Here's the relevant lines of the {{clojure.string/escape}} implementations in (link: https://github.com/clojure/clojure/blob/master/src/clj/clojure/string.clj#L313 text: Clojure) and (link: https://github.com/clojure/clojurescript/blob/master/src/main/cljs/clojure/string.cljs#L216 text: ClojureScript). The ClojureScript implementation calls {{get}} on {{cmap}}, while the Clojure implementation invokes {{cmap}} directly.

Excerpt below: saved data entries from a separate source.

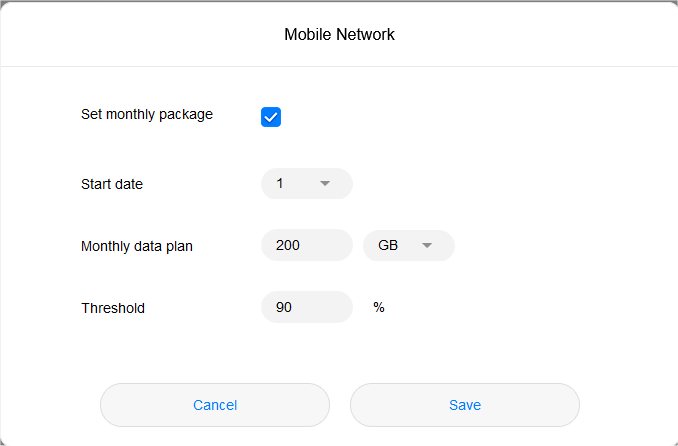Click the Set monthly package label

pos(147,114)
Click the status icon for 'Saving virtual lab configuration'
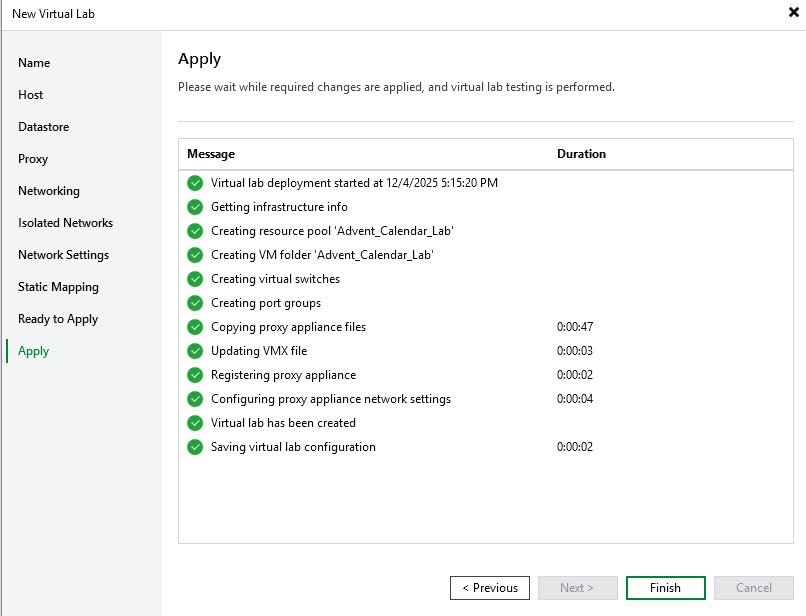 pos(195,447)
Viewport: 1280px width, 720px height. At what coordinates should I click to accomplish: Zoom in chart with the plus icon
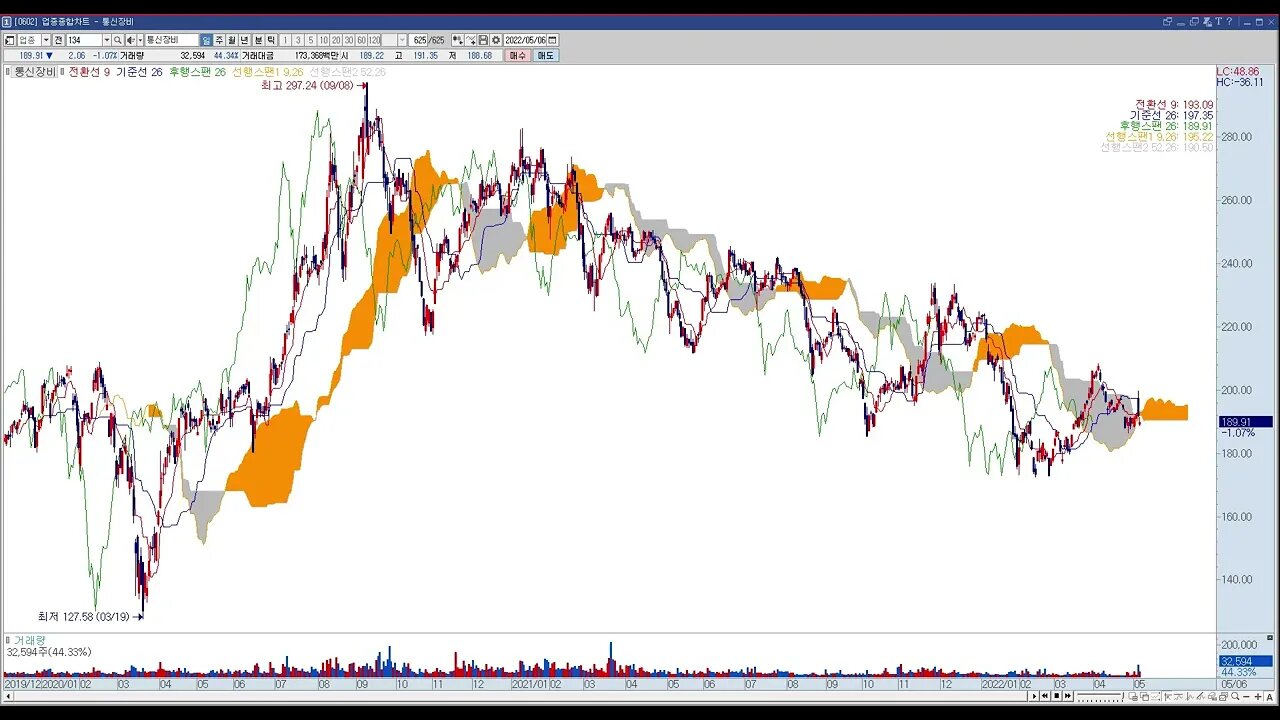(1258, 696)
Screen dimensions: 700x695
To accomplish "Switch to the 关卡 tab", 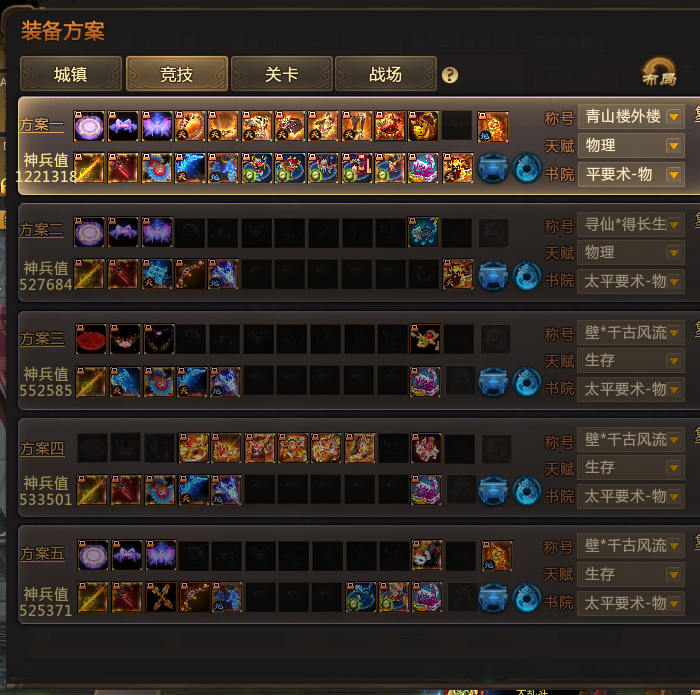I will point(282,74).
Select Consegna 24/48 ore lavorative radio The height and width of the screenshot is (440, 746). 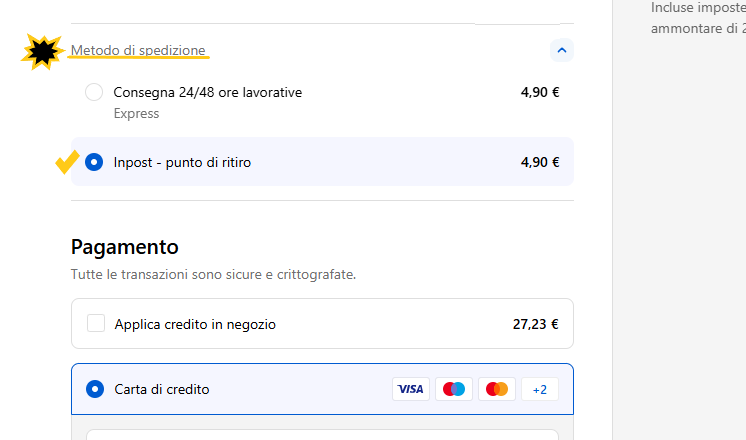click(94, 92)
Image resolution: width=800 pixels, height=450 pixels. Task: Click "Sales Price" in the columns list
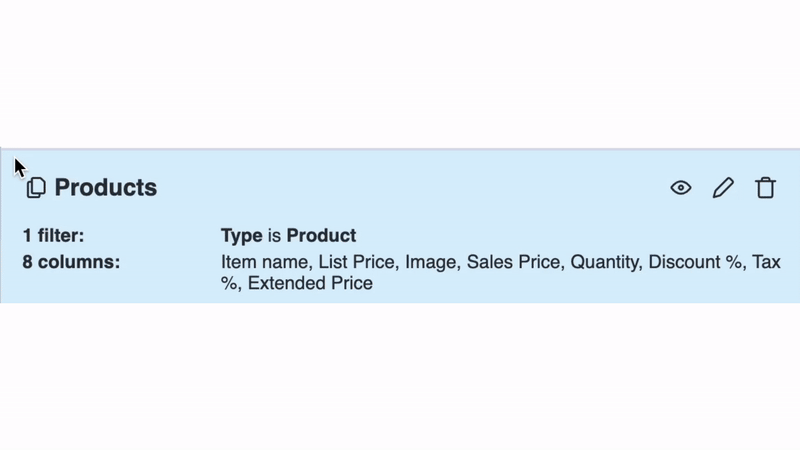(x=513, y=262)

Here's an example that works on Clojure, but doesn't work on ClojureScript, because it passes a function to {{clojure.string/escape}} instead of a map:
`
(defn regex-escape
"Escapes regex special chars in the string s
."
[s]
(let [special? #{\- \[ \] \{ \} \( \) \* \+ \? \. \\ \^ \$ \|}]
(clojure.string/escape s #(when (special? %) (str \\ %)))))
`
Ideally, this discrepancy would be fixed by changing the ClojureScript implementation of {{clojure.string/escape}} to follow the Clojure one. This would also match the behavior described in the function's docstring, which is the same on both platforms.